Botox for Tennis Elbow?

Have you ever suffered from tennis elbow, golfer’s elbow or pitcher’s elbow?

You may suffer from any one or more of these conditions even if you have never touched a golf club or a tennis racket or ever pitched a ball.

Tennis elbow is in overload injury which causes pain on the lateral (outer) aspect of the elbow joint(s) where the common extensor muscles are attached to the bone (lateral epicondyle of the humerus).

Golfer’s elbow, also sometimes called pitcher’s elbow, affects the medial (inner) side of the elbow, is an inflammatory condition of the elbow which in some ways is similar to tennis elbow.

Tennis elbow, also called lateral epicondylitis, is an extremely common injury. About 50 per cent of the tennis players are estimated to suffer from this condition first described by Runge in 1873. Interestingly enough, the condition is prevalent in people who do not play tennis at all. There is much controversy about the real cause of pain due to this condition and its treatment.

An article on this subject in the Canadian Medical Association Journal (CMAJ) calls this condition a costly disorder that affects one to three per cent of the general population and up to 15 per cent of at-risk workers.

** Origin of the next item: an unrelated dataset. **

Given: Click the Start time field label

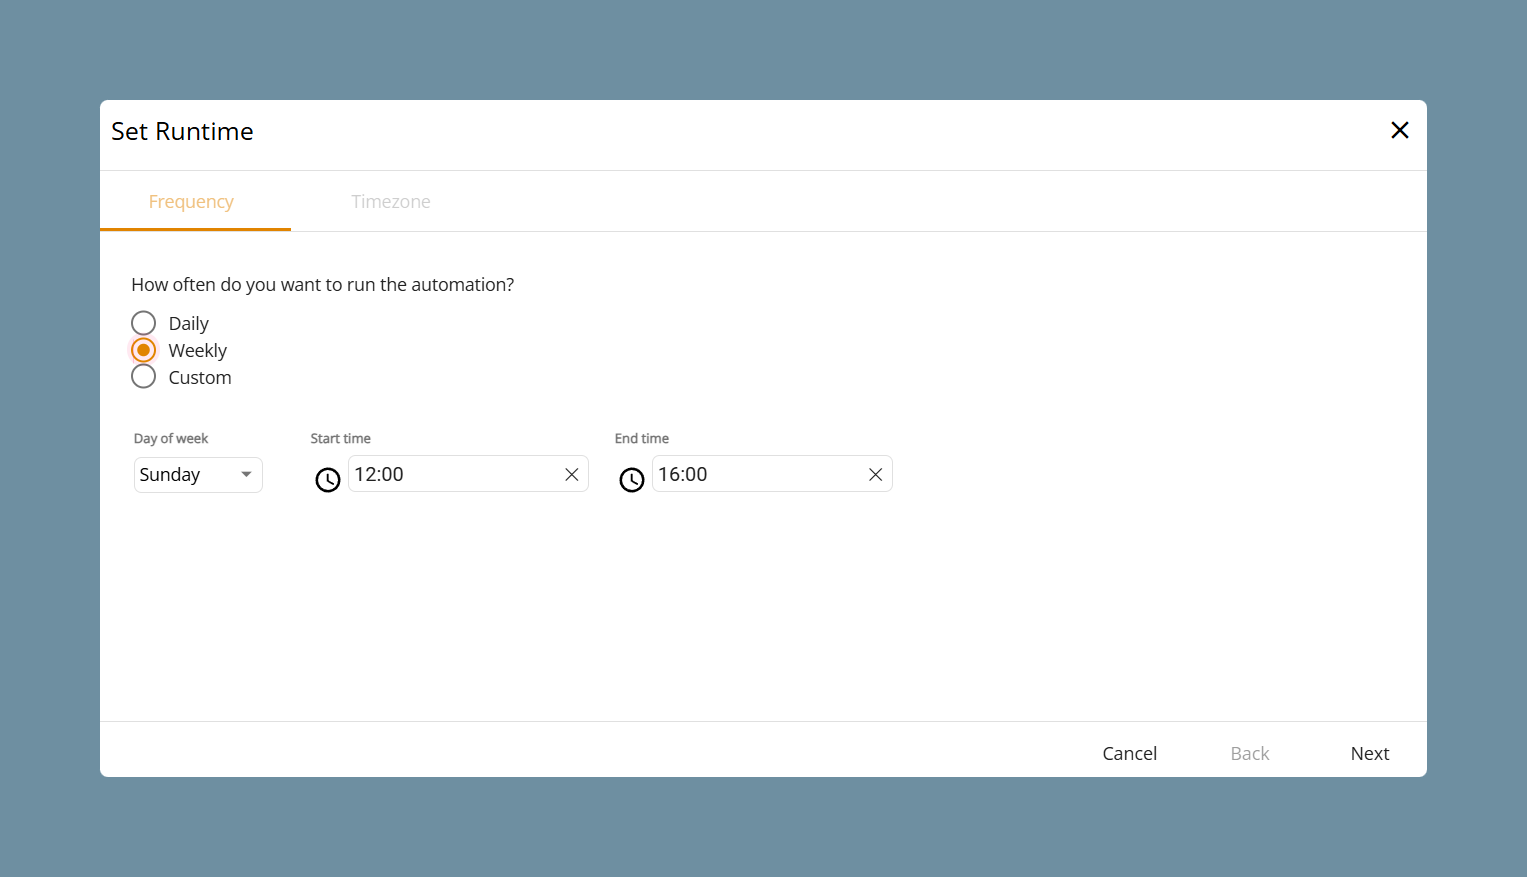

Tennis elbow affects men more than women. People of any age can be affected but it most often affects people between the ages of 30 and 50. The condition also affects other athletes and people who participate in leisure or work activities that require repetitive arm, elbow and wrist movement.

People at risk are golfers, baseball players, bowlers, gardeners or landscapers, house or office cleaners (because of vacuuming, sweeping, and scrubbing), carpenters, mechanics and assembly-line workers.

Current treatment of this condition is aimed at reducing inflammation and pain. These involve rest and avoid any activity that causes pain. Apply ice or heat to the affected area. Painkillers like ibuprofen are helpful.

A splint or a brace to reduce strain at the elbow can be tried. See an occupational therapist. If nothing works then see your doctor to try injection of local anaesthtic or cortisone. If this does not work then surgery may be an option.

The CMAJ article says that there is limited evidence for the effectiveness of current approaches to treatment. Although recent studies report that 90 per cent of patients in primary care improve or recover completely after one year, tennis elbow results in substantial disability, use of health care resources, loss of productivity and high costs. New, more effective therapies are needed so people can continue to be productive.

Espandar and colleagues present (in CMAJ) the results of a randomized placebo-controlled trial that investigated the efficacy and safety of botulinum toxin type A (Botox) for the management of tennis elbow in 48 patients. Botox, a neurotoxin, is a poisonous protein complex that acts on the nervous system to paralyse it. Here, the idea is to paralyse the affected muscles temporarily to allow them to rest and heal. Botox is also thought to have some pain killing properties.

Three other similar trials with Botox have had conflicting results.

The trial reported in the CMAJ shows significant reductions in pain at rest at four, eight and 16 weeks. In the treatment group the intensity of pain during maximum pinch decreased at all time points. However, there was no significant difference in pain during maximum grip or in grip strength at any point between the two groups. The limiting factor was the expected paralysis in the muscles of the third and fourth fingers.

So, is Botox injection the treatment of choice for tennis elbow? It depends on your symptoms and how far you want to go. The good news is, 90 per cent of patients in primary care improve or recover completely after one year with non-surgical and non-Botox treatment.